We believe the 1990s will be characterized by very low short-term rates relative to the experience of the past 20 years. Long-term rates could also decline further as credit demand remains low and individuals readjust portfolios by extending maturities to capture real returns. The experience of the past twenty years where the optimal place for many investors was the short end of the yield curve, is an anomaly in financial history. The result of this anomaly has been that $3.5 trillion of assets is invested in short-term maturities compared to less than $400 billion total government debt outstanding with maturities of 10 years of more. The amount of liquid assets at the short end is greater than the total value of the S&P 500, which is about $2.8 trillion!

Periods of low inflation and slow economic growth have historically been excellent periods to own stocks. None of those prior periods had been preceded by the asset imbalance described above. The implications are obviously very bullish, and we wrote about the potential of this great portfolio shift in our last shareholders’ letter. December is normally a weak month for flows into equity funds; this past month appears to have been a record as investors accelerated the restructuring of their portfolios in response to falling short-term rates. The January 13 issue of Barron’s reports that one equity fund group saw assets increase by $2 billion, or 17%, in December alone. The numbers would have been considerably higher, but the phone lines were jammed for days.

Some analysts have opined that such activity is fundamentally unhealthy, reflects speculative enthusiasm, and heralds a market blow-off and collapse, as in 1987. We disagree. Long time shareholders may recall our consternation and concern in 1987 as the market moved higher without, in our opinion, fundamental foundation.

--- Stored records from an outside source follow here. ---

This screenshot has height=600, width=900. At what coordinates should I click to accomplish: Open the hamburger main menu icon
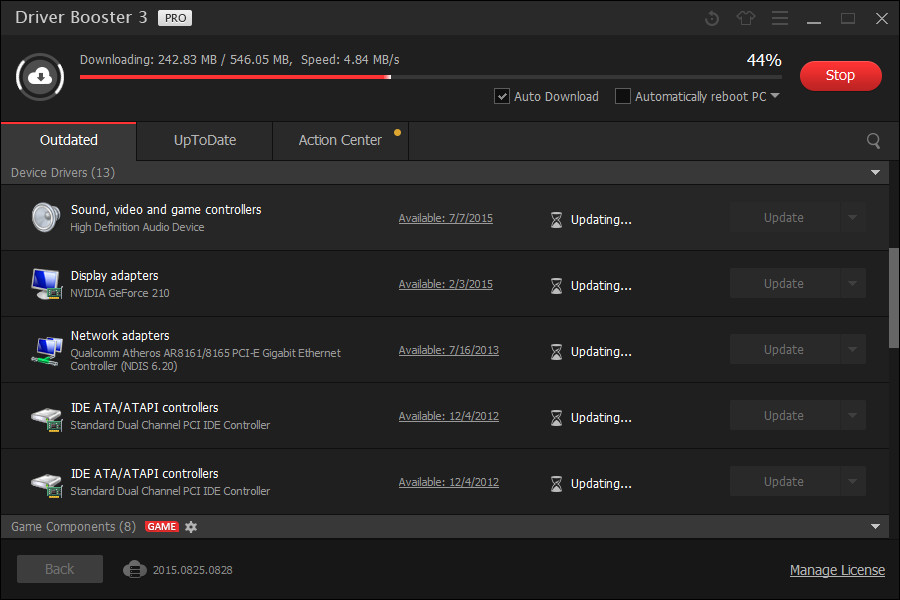[779, 17]
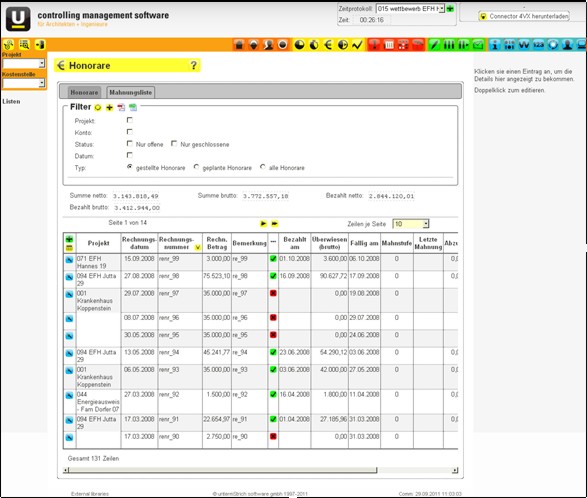
Task: Expand the Zeitprotokoll dropdown
Action: [441, 9]
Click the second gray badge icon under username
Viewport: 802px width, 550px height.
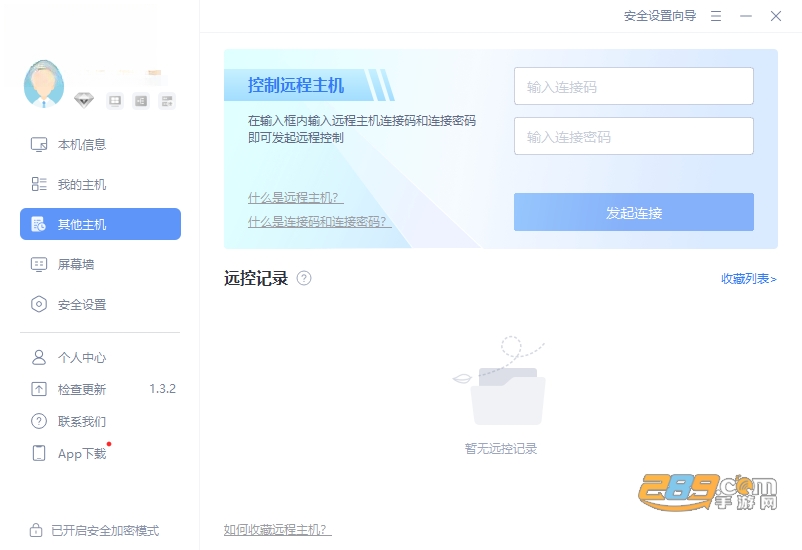point(141,101)
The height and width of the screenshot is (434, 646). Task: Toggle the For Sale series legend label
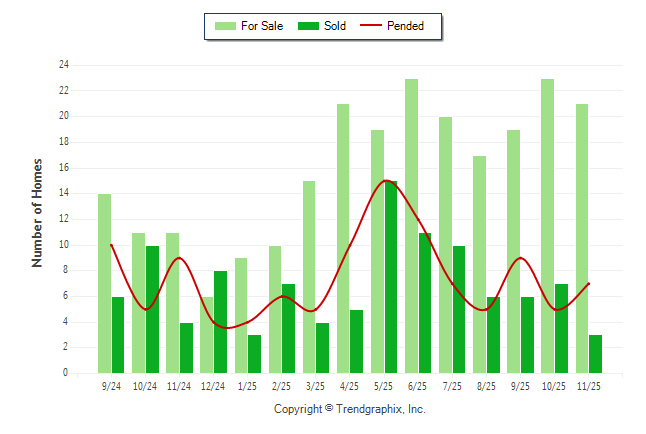[264, 26]
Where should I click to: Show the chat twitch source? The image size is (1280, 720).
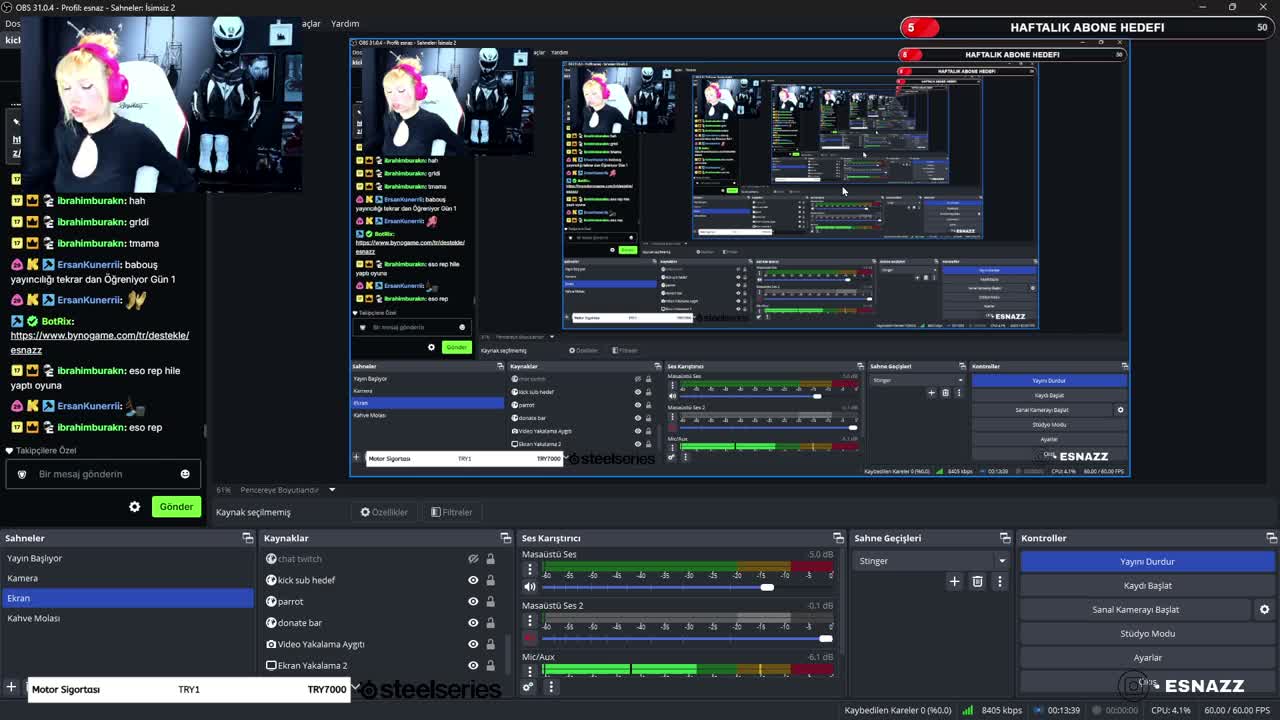pos(473,559)
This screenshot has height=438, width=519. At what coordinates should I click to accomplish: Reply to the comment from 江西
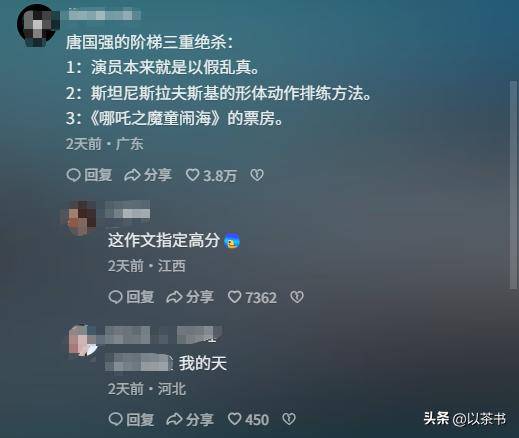tap(131, 297)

In 1987, stocks had been climbing for three years without even a 5% correction. More importantly, the Fed had been aggressively raising interest rates to slow an accelerating economy. Each increase in rates made stocks less attractive, yet they continued to advance. By September, money market yields were almost 3x those available in stocks, and long bonds yielded almost 4x what stocks did. To be as expensive on the latter basis, today’s Dow would have to be well over 4000.

We believe the rush to own equities represents a rational response to a changed environment, not speculative enthusiasm or an altered attitude toward risk. Equities as a percent of household assets are hovering near all time lows, and alternative investments are not attractive. About 75% of family net worth is in housing, and of the remaining 25%, 75% of that is in short-term instruments. Individuals need to increase their exposure to equities, and are doing so. As we indicated in our last letter, we believe this shift will be important and long-lasting.

Your fund has reduced its cash positions and increased its equity weighting. We also have nearly 11% in intermediate and long-term bonds, which provided us nice capital gains in 1991. After the sharp advance of the past month, it would not be surprising if the market pulled back and consolidated. If it does so, the draw-down of our cash and bond positions will accelerate.

The year ahead will no doubt contain its share of surprises and the market will respond, as is its wont, to the news of the day. Sell-offs and corrections, coupled with depressing economic or political events, will be part of the landscape in the coming year. We are optimistic, though, about the returns available in stocks compared to those achievable in other investments, and look forward to a good year in 1992.

As always, we appreciate your support and welcome your comments.